One thing that regularly gets asked of me is how do I warm up?
My warm ups vary a LOT based on what I feel like doing and what I feel like I need, one of the non negotiable things I do is this core prep work and some squat mobility work, this has helped me come back from a back injury quite quickly and maintain and work on my mobility and overall joint and soft tissue health with very very little extra work.
I do it before every session in some form, some of the movements will change every now and again, so in a years time this series will look different, but if you don't have a set core prep and mobility routine, start with this one and see how you get on.
Now since for weightlifting and a lot of other sports the movements are whole body compound movements, we need blood flow around the whole body we need to prepare all the joints, with special attention paid to the trunk (the hips, the back and the shoulders).
The video above is a simple series to get you prepped to hit the rest of your session, the idea is to preps the hips and shoulders through some choice mobility and activation drills and you warm up your squat pattern in barefoot first to make sure you're taking your ankles, knees, hips and back through a large range of motion to maintain and/or develop your mobility in that pattern.

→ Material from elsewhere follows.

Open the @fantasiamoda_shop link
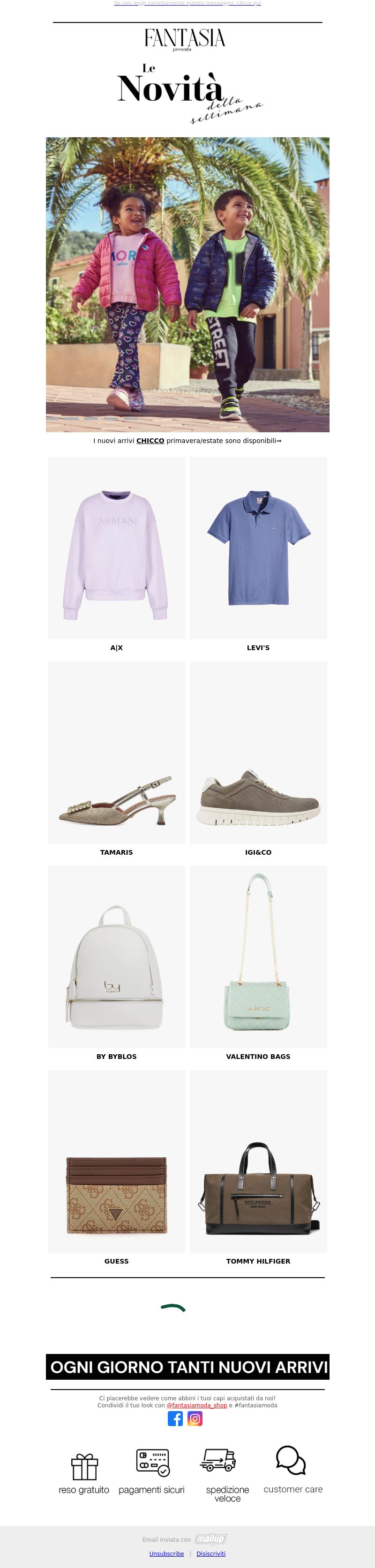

WHEN SHOULD YOU DO THIS SERIES?
I would do this first in a session, if you wish to do cardio, band distraction or get manual therapy then do it after that, following this would come more high load or high impact specific prep drills like jumps, single leg work, throws or other core work to get you ready for your session.
Try doing this warm up series for one round every session, regardless of it being upper or lower body, high or low intensity work.